People who have to sign up for Medicare
The following types of people can expect to have to sign up for the Medicare benefits, since they won’t be enrolled automatically:
- People who are still working and don’t receive SSA or RRB benefits
- People who have End Stage Renal Disease
- People who live in Puerto Rico and want to sign up for Part B after they’ve automatically received Part A.
Ways to sign up for Medicare
There are numerous ways to sign up for Medicare, including the following:
- Apply online. An increasing number of people are beginning to apply for their Medicare benefits online. It takes approximately 10 minutes to apply for Medicare online, and once the application is submitted electronically, that’s all there is to it. There aren’t any forms to sign, and either the SSA (if applying for Original Medicare) or the private insurance carrier (if applying for an MA plan) will contact individuals if they require additional information. Applicants may also save their applications and finish filling them out at a later date if they wish. They can check the status of their applications online when they apply online. You can apply directly for a Medicare Advantage plan by using this website.
- Visit a local Social Security office to enroll in Original Medicare. People who require assistance with their applications might prefer to visit their local Social Security offices and fill out their applications that way.
- Call the Social Security Administration at (800) 772-1213. For people who worked at a railroad, call (877) 772-5772.
How to discontinue Medicare Part B
Sometimes, when individuals are automatically enrolled in Medicare, they are automatically signed up for Medicare Part A and Medicare Part B. Medicare Part B is the one that requires individuals to pay a premium, and not every person may want Medicare Part B coverage. Those who don’t need it or simply don’t want to have to pay the premiums can discontinue their automatic Medicare Part B coverage. They can simply follow the instructions that came with the Medicare Part B cards that they received in the mail upon their automatic enrollment.

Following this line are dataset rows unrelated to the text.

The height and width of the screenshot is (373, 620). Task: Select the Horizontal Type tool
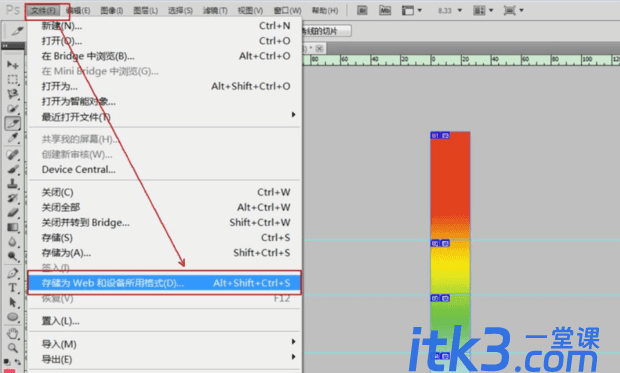click(x=13, y=288)
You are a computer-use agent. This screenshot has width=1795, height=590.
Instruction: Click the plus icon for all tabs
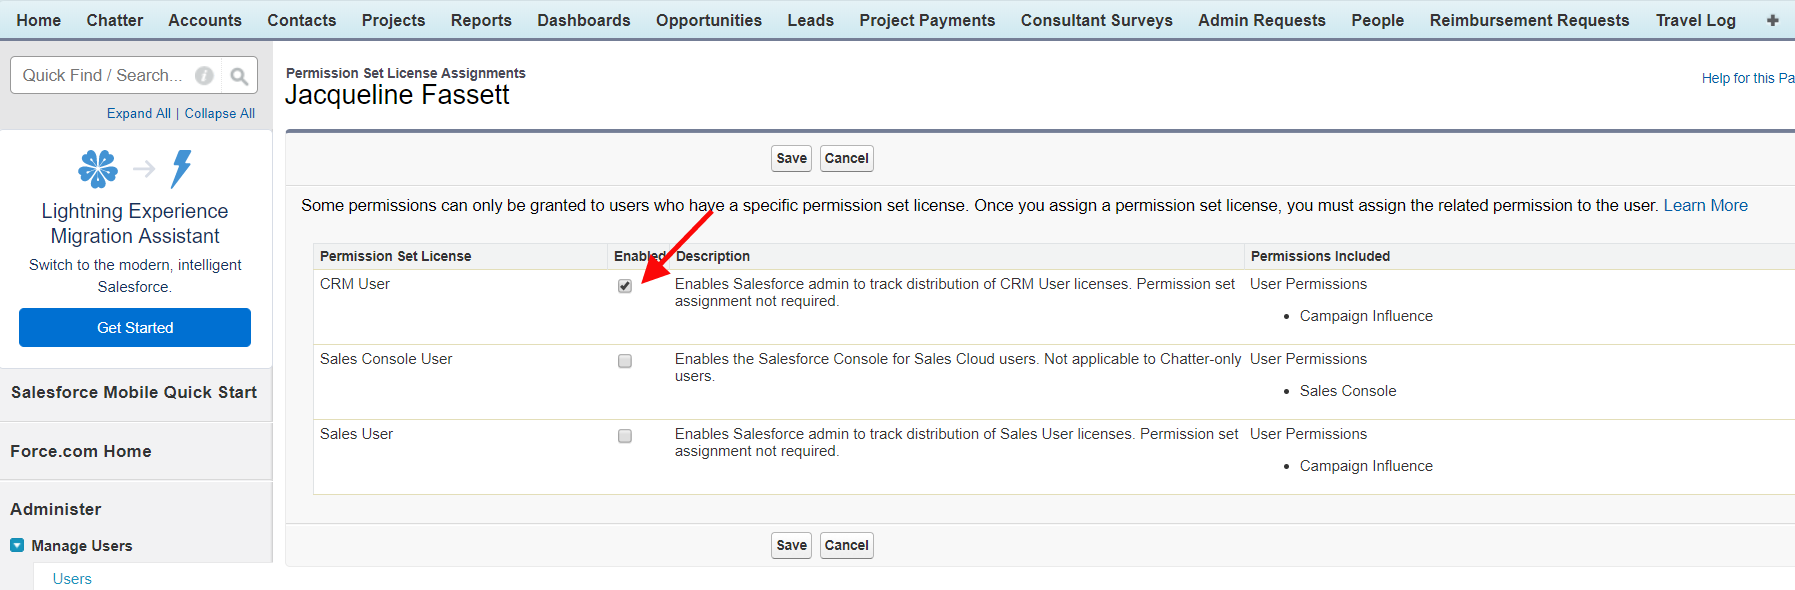[x=1772, y=20]
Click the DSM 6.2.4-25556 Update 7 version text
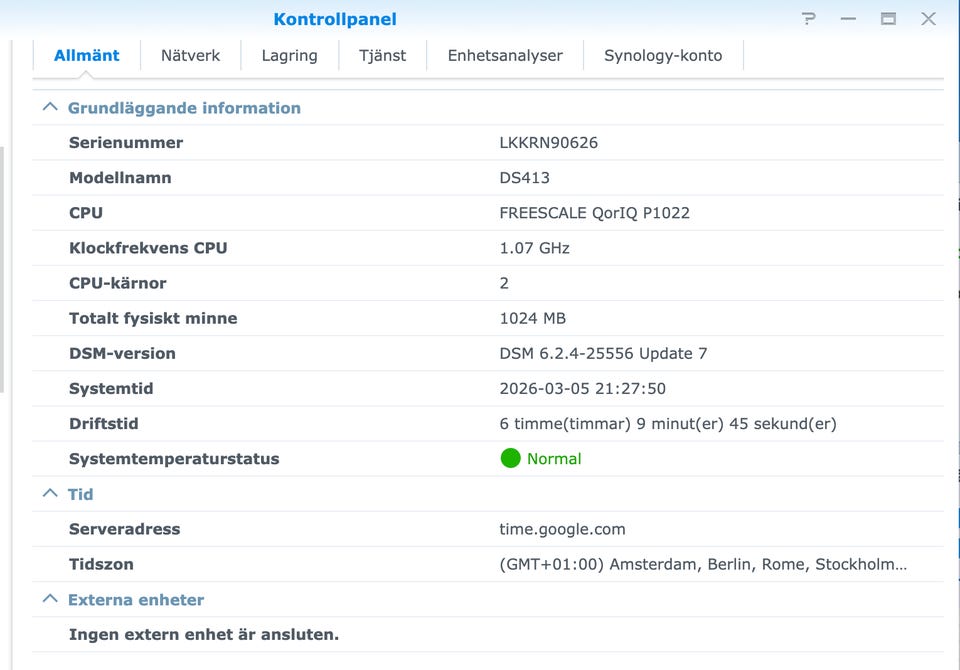Viewport: 960px width, 670px height. [x=603, y=354]
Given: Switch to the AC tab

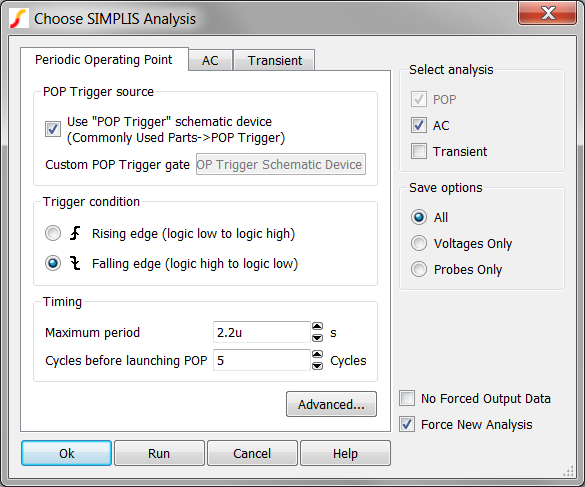Looking at the screenshot, I should coord(210,60).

The provided instructions advise individuals on how to send their cards back and discontinue their Medicare Part B coverage. Individuals who keep the cards will end up being charged for Medicare Part B premiums. They must pay those premiums every month for as long as they are signed up for Medicare Part B, no matter whether they use that coverage or not. People who were enrolled for Medicare Part B at a Social Security office and want to end their coverage can contact their Social Security Administration offices for instructions on how to submit a signed request. Then, their Medicare Part B coverage will end on the first day of the month after the Social Security Administration got their requests.
Applying for Medicare coverage can seem confusing to those who’ve never done it before. However, by knowing the different types of coverage, as well as whether or not they will be automatically enrolled or not, the process is made simpler. Those who do have to manually apply for their Medicare coverage have several different application methods to choose from, including applying online or in person at their local Social Security Administration offices.